PwC polled over 700 executives and board members across a wide range of industries and found that many companies are already “taking steps to streamline the workforce.” The survey showed that 50 percent are reducing overall headcount, 52 percent have implemented hiring freezes, 46 percent are reducing or eliminating signing bonuses, and 44 percent have rescinded job offers.

According to Fox Business News, in the past few weeks, companies including Alphabet’s Google, Walmart, Apple, Meta and Microsoft have reported hiring freezes or layoffs.

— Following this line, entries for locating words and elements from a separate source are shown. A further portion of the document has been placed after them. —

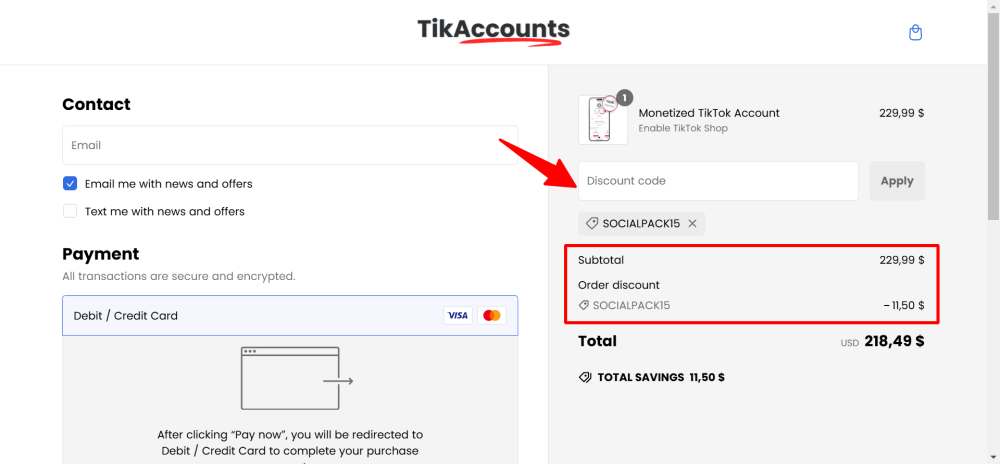
Task: Click the Mastercard icon
Action: click(492, 315)
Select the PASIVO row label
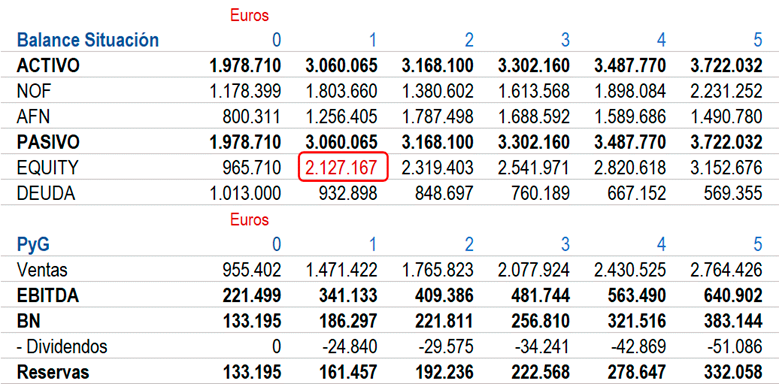This screenshot has height=384, width=779. (x=48, y=143)
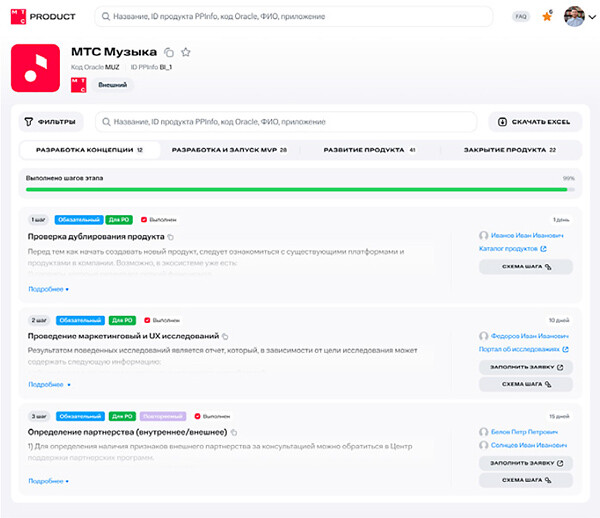This screenshot has width=600, height=518.
Task: Open favorites via the orange star icon
Action: [x=547, y=17]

“Respondents are also taking proactive steps to streamline the workforce and establish the appropriate mix of worker skills for the future,” according to PwC. “This comes as no surprise. After a frenzy of hiring and a tight labor market over the past few years, executives see the distinction between having people and having people with the right skills.”

The survey found that, where possible, companies have turned to automation to address worker shortages that have developed. Businesses were unable to fill more task-oriented positions because so many workers realized it was more profitable to collect unemployment benefits than to work.

Some industries, such as consumer markets and technology, media and telecommunications companies, lend themselves toward automation more than others. Others, particularly those in the healthcare sector, do not.

In an effort to retain valuable existing employees, 64 percent of those surveyed said they had increased compensation and 70 percent said their businesses have expanded remote work options.

The effects of the Federal Reserve’s aggressive series of interest-rate hikes, implemented to put the brakes on inflation, are already rippling through the economy, most visibly in the housing sector. The Fed’s most recent increase of 75 basis points in the federal funds rate, the rate at which banks lend to each other overnight, came at the end of their July 26-27 meeting.

In a July 27 press release, the Federal Reserve Open Market Committee signaled the rate hikes will continue as they work to bring inflation down to their target of 2 percent from the current level of 8.5 percent.

Don’t expect that pace to continue. Although the Federal Reserve is trying to engineer a “soft landing” to try to bring down inflation without causing a recession, the unprecedented size of the rate hikes and their frequency can’t help but weaken the jobs numbers.

Fox Business News cited a warning on Thursday from The Conference Board, a non-profit business organization, that the economy will likely be in recession by the end of the year.

Fox reported The Conference Board’s “leading economic index — which tracks 10 indicators designed to measure the health of the economy — dropped by 0.4% in July, on top of a 0.7% decline in June. … The gauge has now fallen for five consecutive months.”

Ataman Ozyildirim, the senior director of economics at The Conference Board, told Fox, “Consumer pessimism and equity market volatility as well as slowing labor markets, housing construction, and manufacturing new orders suggest that economic weakness will intensify and spread more broadly throughout the U.S. economy. The Conference Board projects the U.S. economy will not expand in the third quarter and could tip into a short but mild recession by the end of the year or early 2023.”

In the company’s “mid-year outlook” report, Chris Hyzy, Chief Investment Officer for Merrill (formerly Merrill Lynch) and Bank of America Private Banking, was asked about the likelihood of a “soft landing” for the economy.

He replied, “Although the risk of recession in 2023 was still low this past April, the overall risk has been rising each week.”